# Problem to work on
When responding, copy every record below exactly as it appears.

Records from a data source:
▬▬▬▬▬▬

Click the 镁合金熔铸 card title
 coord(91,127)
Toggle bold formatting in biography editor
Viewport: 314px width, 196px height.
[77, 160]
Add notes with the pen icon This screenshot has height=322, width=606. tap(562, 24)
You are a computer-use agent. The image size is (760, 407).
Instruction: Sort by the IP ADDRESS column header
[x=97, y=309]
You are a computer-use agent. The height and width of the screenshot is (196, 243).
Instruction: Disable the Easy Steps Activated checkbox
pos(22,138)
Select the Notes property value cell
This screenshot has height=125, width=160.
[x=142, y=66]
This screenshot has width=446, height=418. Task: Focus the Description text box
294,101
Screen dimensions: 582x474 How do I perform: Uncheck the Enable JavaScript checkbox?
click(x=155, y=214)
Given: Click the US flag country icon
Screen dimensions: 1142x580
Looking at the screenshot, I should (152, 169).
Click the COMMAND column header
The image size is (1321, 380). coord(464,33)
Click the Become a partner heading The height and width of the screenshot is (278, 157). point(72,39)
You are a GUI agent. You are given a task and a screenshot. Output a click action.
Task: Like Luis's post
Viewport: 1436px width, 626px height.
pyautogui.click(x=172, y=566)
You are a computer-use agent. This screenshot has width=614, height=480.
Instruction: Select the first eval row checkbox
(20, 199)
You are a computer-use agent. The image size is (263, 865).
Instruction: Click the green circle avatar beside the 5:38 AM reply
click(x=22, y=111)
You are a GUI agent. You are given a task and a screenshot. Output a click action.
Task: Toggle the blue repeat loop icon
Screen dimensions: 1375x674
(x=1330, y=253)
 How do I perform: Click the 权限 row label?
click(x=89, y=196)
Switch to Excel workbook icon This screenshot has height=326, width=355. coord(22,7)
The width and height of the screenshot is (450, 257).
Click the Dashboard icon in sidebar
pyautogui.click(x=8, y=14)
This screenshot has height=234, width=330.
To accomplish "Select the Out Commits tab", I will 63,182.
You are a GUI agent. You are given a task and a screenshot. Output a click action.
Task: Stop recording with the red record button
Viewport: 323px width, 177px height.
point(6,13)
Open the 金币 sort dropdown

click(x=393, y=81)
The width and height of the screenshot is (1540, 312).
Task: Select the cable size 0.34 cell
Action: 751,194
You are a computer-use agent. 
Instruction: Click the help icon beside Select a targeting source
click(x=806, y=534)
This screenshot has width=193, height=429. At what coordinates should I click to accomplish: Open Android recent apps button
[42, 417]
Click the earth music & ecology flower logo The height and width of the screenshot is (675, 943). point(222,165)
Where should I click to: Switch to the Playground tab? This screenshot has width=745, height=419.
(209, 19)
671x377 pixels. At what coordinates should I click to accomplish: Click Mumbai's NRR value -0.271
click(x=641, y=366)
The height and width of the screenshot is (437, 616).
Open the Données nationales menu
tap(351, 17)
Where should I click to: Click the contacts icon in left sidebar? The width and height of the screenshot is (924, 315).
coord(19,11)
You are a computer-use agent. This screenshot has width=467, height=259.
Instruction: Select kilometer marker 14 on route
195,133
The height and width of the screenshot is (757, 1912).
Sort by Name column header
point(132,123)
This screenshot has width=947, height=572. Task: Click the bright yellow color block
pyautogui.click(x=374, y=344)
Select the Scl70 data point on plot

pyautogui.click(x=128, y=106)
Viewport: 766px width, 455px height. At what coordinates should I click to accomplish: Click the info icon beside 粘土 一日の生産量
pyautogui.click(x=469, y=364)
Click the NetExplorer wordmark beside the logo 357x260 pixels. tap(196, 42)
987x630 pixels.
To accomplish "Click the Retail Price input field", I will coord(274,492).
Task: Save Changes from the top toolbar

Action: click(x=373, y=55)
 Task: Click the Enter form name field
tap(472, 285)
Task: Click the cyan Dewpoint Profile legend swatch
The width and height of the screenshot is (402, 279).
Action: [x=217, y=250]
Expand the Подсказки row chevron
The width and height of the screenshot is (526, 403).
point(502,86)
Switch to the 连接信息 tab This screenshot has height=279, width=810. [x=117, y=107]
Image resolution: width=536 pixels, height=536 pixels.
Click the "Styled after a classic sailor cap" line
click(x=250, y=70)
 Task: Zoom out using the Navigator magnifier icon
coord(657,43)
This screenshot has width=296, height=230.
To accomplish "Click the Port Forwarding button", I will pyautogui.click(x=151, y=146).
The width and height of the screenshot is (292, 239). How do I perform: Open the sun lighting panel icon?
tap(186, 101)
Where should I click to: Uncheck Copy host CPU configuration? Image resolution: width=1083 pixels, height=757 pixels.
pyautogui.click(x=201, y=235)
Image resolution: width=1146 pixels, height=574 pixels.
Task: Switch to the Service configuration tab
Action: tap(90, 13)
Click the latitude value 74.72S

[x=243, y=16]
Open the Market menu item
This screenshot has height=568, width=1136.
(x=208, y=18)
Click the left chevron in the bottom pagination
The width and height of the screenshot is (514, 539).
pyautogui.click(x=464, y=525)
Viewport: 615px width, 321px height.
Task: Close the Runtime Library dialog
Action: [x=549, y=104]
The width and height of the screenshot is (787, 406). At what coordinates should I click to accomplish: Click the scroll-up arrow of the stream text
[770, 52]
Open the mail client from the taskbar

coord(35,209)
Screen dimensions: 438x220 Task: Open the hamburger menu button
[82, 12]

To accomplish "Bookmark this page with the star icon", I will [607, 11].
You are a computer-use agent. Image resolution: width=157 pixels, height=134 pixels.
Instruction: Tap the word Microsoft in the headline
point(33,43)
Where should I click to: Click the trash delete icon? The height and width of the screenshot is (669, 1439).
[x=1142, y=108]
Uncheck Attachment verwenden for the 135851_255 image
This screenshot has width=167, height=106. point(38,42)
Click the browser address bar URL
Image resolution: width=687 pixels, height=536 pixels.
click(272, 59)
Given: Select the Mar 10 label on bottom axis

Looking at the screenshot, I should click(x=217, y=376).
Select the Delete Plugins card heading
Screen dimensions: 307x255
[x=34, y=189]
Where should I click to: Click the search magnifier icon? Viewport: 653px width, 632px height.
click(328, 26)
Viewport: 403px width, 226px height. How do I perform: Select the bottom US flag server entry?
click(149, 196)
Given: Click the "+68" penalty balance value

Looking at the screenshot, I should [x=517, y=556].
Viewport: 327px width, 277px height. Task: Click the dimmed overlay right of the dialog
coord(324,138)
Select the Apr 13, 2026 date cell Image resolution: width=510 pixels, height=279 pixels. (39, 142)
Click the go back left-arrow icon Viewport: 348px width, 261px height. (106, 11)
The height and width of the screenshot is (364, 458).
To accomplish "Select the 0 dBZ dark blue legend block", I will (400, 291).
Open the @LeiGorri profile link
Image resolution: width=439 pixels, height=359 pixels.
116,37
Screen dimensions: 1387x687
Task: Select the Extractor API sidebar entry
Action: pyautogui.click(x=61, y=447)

▬▬▬▬▬▬

# Response area
Click the 镁合金熔铸 card title
 coord(91,127)
Toggle bold formatting in biography editor
Viewport: 314px width, 196px height.
[77, 160]
Add notes with the pen icon This screenshot has height=322, width=606. tap(562, 24)
You are a computer-use agent. The image size is (760, 407).
Instruction: Sort by the IP ADDRESS column header
[x=97, y=309]
You are a computer-use agent. The height and width of the screenshot is (196, 243).
Instruction: Disable the Easy Steps Activated checkbox
pos(22,138)
Select the Notes property value cell
This screenshot has height=125, width=160.
[x=142, y=66]
This screenshot has width=446, height=418. Task: Focus the Description text box
294,101
Screen dimensions: 582x474 How do I perform: Uncheck the Enable JavaScript checkbox?
click(x=155, y=214)
Given: Click the US flag country icon
Screen dimensions: 1142x580
Looking at the screenshot, I should (152, 169).
Click the COMMAND column header
The image size is (1321, 380). coord(464,33)
Click the Become a partner heading The height and width of the screenshot is (278, 157). point(72,39)
You are a GUI agent. You are given a task and a screenshot. Output a click action.
Task: Like Luis's post
Viewport: 1436px width, 626px height.
pyautogui.click(x=172, y=566)
You are a computer-use agent. This screenshot has width=614, height=480.
Instruction: Select the first eval row checkbox
(20, 199)
You are a computer-use agent. The image size is (263, 865).
Instruction: Click the green circle avatar beside the 5:38 AM reply
click(x=22, y=111)
You are a GUI agent. You are given a task and a screenshot. Output a click action.
Task: Toggle the blue repeat loop icon
Screen dimensions: 1375x674
(x=1330, y=253)
 How do I perform: Click the 权限 row label?
click(x=89, y=196)
Switch to Excel workbook icon This screenshot has height=326, width=355. coord(22,7)
The width and height of the screenshot is (450, 257).
Click the Dashboard icon in sidebar
pyautogui.click(x=8, y=14)
This screenshot has height=234, width=330.
To accomplish "Select the Out Commits tab", I will 63,182.
You are a GUI agent. You are given a task and a screenshot. Output a click action.
Task: Stop recording with the red record button
Viewport: 323px width, 177px height.
point(6,13)
Open the 金币 sort dropdown

click(x=393, y=81)
The width and height of the screenshot is (1540, 312).
Task: Select the cable size 0.34 cell
Action: 751,194
You are a computer-use agent. 
Instruction: Click the help icon beside Select a targeting source
click(x=806, y=534)
This screenshot has width=193, height=429. At what coordinates should I click to accomplish: Open Android recent apps button
[42, 417]
Click the earth music & ecology flower logo The height and width of the screenshot is (675, 943). point(222,165)
Where should I click to: Switch to the Playground tab? This screenshot has width=745, height=419.
(209, 19)
671x377 pixels. At what coordinates should I click to accomplish: Click Mumbai's NRR value -0.271
click(x=641, y=366)
The height and width of the screenshot is (437, 616).
Open the Données nationales menu
tap(351, 17)
Where should I click to: Click the contacts icon in left sidebar? The width and height of the screenshot is (924, 315).
coord(19,11)
You are a computer-use agent. This screenshot has width=467, height=259.
Instruction: Select kilometer marker 14 on route
195,133
The height and width of the screenshot is (757, 1912).
Sort by Name column header
point(132,123)
This screenshot has width=947, height=572. Task: Click the bright yellow color block
pyautogui.click(x=374, y=344)
Select the Scl70 data point on plot

pyautogui.click(x=128, y=106)
Viewport: 766px width, 455px height. At what coordinates should I click to accomplish: Click the info icon beside 粘土 一日の生産量
pyautogui.click(x=469, y=364)
Click the NetExplorer wordmark beside the logo 357x260 pixels. tap(196, 42)
987x630 pixels.
To accomplish "Click the Retail Price input field", I will coord(274,492).
Task: Save Changes from the top toolbar

Action: click(x=373, y=55)
 Task: Click the Enter form name field
tap(472, 285)
Task: Click the cyan Dewpoint Profile legend swatch
The width and height of the screenshot is (402, 279).
Action: [x=217, y=250]
Expand the Подсказки row chevron
The width and height of the screenshot is (526, 403).
point(502,86)
Switch to the 连接信息 tab This screenshot has height=279, width=810. [x=117, y=107]
Image resolution: width=536 pixels, height=536 pixels.
Click the "Styled after a classic sailor cap" line
click(x=250, y=70)
 Task: Zoom out using the Navigator magnifier icon
coord(657,43)
This screenshot has width=296, height=230.
To accomplish "Click the Port Forwarding button", I will pyautogui.click(x=151, y=146).
The width and height of the screenshot is (292, 239). How do I perform: Open the sun lighting panel icon?
tap(186, 101)
Where should I click to: Uncheck Copy host CPU configuration? Image resolution: width=1083 pixels, height=757 pixels.
pyautogui.click(x=201, y=235)
Image resolution: width=1146 pixels, height=574 pixels.
Task: Switch to the Service configuration tab
Action: tap(90, 13)
Click the latitude value 74.72S

[x=243, y=16]
Open the Market menu item
This screenshot has height=568, width=1136.
(x=208, y=18)
Click the left chevron in the bottom pagination
The width and height of the screenshot is (514, 539).
pyautogui.click(x=464, y=525)
Viewport: 615px width, 321px height.
Task: Close the Runtime Library dialog
Action: [x=549, y=104]
The width and height of the screenshot is (787, 406). At what coordinates should I click to accomplish: Click the scroll-up arrow of the stream text
[770, 52]
Open the mail client from the taskbar

coord(35,209)
Screen dimensions: 438x220 Task: Open the hamburger menu button
[82, 12]

To accomplish "Bookmark this page with the star icon", I will [607, 11].
You are a computer-use agent. Image resolution: width=157 pixels, height=134 pixels.
Instruction: Tap the word Microsoft in the headline
point(33,43)
Where should I click to: Click the trash delete icon? The height and width of the screenshot is (669, 1439).
[x=1142, y=108]
Uncheck Attachment verwenden for the 135851_255 image
This screenshot has width=167, height=106. point(38,42)
Click the browser address bar URL
Image resolution: width=687 pixels, height=536 pixels.
click(272, 59)
Given: Select the Mar 10 label on bottom axis

Looking at the screenshot, I should click(x=217, y=376).
Select the Delete Plugins card heading
Screen dimensions: 307x255
[x=34, y=189]
Where should I click to: Click the search magnifier icon? Viewport: 653px width, 632px height.
click(328, 26)
Viewport: 403px width, 226px height. How do I perform: Select the bottom US flag server entry?
click(149, 196)
Given: Click the "+68" penalty balance value

Looking at the screenshot, I should [x=517, y=556].
Viewport: 327px width, 277px height. Task: Click the dimmed overlay right of the dialog
coord(324,138)
Select the Apr 13, 2026 date cell Image resolution: width=510 pixels, height=279 pixels. (39, 142)
Click the go back left-arrow icon Viewport: 348px width, 261px height. (106, 11)
The height and width of the screenshot is (364, 458).
To accomplish "Select the 0 dBZ dark blue legend block", I will (400, 291).
Open the @LeiGorri profile link
Image resolution: width=439 pixels, height=359 pixels.
116,37
Screen dimensions: 1387x687
Task: Select the Extractor API sidebar entry
Action: pyautogui.click(x=61, y=447)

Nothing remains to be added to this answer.